La terapia con l’adolescente. Innanzitutto, si consideri che l’identità dell’adolescente è in costruzione; dunque, la terapia sarà un processo altamente dinamico e in continua evoluzione. È indispensabile lavorare in sinergia con la rete di adulti significativi presenti nei contesti dell’adolescente, come gli insegnanti della scuola, oltre che con i genitori. Poiché uno dei compiti di sviluppo fondamentali dell’adolescente è quello di differenziarsi dalle figure adulte, è necessario stabilire con l’interessato quanto riportare ai genitori e quanto mantenere segreto all’interno del setting. In questo caso, la relazione terapeuta - paziente si costruisce sia sulla fiducia tipica del bambino nei confronti di un adulto significativo, sia sull’alleanza caratteristica del rapporto tra adulti. Al tempo stesso, costruire una relazione in cui il paziente si senta libero di confidarsi con lo specialista rappresenta una delle principali sfide del lavoro con questo tipo di utenza. Poiché l’adolescente presenta delle caratteristiche che si situano a metà tra l’essere un bambino e l’essere un adulto, il terapeuta deve utilizzare una comunicazione e delle tecniche adeguate. Per esempio, utile si rivela lavorare con modalità che si ispirano agli interessi personali del paziente e che promuovano la sua creatività. Infine, rispetto alle altre fasi del ciclo di vita, durante l'adolescenza per il minore assumono particolare importanza le relazioni con i pari, dalle quali è molto influenzato sotto tutti gli aspetti della sua vita. Per questo motivo, il lavoro terapeutico dovrebbe tener conto di questa sfera interpersonale.

Competenze necessarie e trasversali a tutti i tipi di lavoro con i minori.

  1. Comunicazione aperta: si tratta di fare chiarezza sugli obiettivi del percorso e comunicare all’altro, con un linguaggio adatto all’età di sviluppo, che la terapia è un percorso che lo aiuterà ad affrontare al meglio le sue difficoltà ed eventuali emozioni negative. Inoltre, può essere utile aggiornarlo sugli sviluppi del suo percorso;

  2. Gioco: spesso, i bambini comunicano attraverso il gioco.

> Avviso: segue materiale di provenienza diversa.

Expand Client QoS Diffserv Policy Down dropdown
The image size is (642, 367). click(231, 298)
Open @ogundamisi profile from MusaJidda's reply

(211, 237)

Di conseguenza, è fondamentale che lo psicologo sappia interpretare il gioco del bambino e considerarlo come un mezzo attraverso il quale il piccolo paziente comunica le proprie emozioni;

  3. Rispetto e rassicurazione: dimostrare rispetto verso tutto che ciò che viene condiviso di profondo dall’utente, confortare e sottolineare che la terapia è un luogo sicuro e adeguato per esprimersi;

  4. Ascolto attivo: è necessario che lo psicologo sappia utilizzare l’ascolto attivo come mezzo attraverso il quale creare un clima di fiducia con il minore e comprendere al meglio il significato del messaggio del bambino, espresso attraverso la comunicazione verbale e non verbale. Pertanto, le domande poste dovrebbero lasciare spazio al paziente di comunicare le proprie esperienze.

  5. Coinvolgimento dei genitori: in molti casi è necessario che i genitori partecipino attivamente al percorso e non solo nelle prime fasi, in quanto può rendersi utile osservare il minore all’interno delle sue relazioni;

  6. Costruzione di rapporti: lo psicologo dovrà lavorare gradualmente per creare un clima di fiducia con il bambino. Per raggiungere tale scopo, è importante utilizzare la stessa modalità di comunicazione utilizzata dal paziente. Trattandosi di un bambino, lo psicologo dovrebbe comunicare in modo semplice gli obiettivi del percorso e restituire al bambino una visione della situazione con un linguaggio comprensibile e adatto al suo livello di sviluppo.

  7. Pazienza: il percorso è estremamente soggettivo e la sua durata deve seguire i tempi dell’utente. Di conseguenza, è estremamente importante evitare di forzare dialoghi su temi sensibili, per i quali il piccolo paziente non è ancora pronto.

Si sottolinea infine che quanto esposto sinora riguarda le principali caratteristiche del lavoro terapeutico con il minore. Tuttavia, vi sono tecniche e modalità più specifiche di intervento in funzione della problematica che si affronta, per esempio, nel caso di traumi o di separazione conflittuale dei genitori.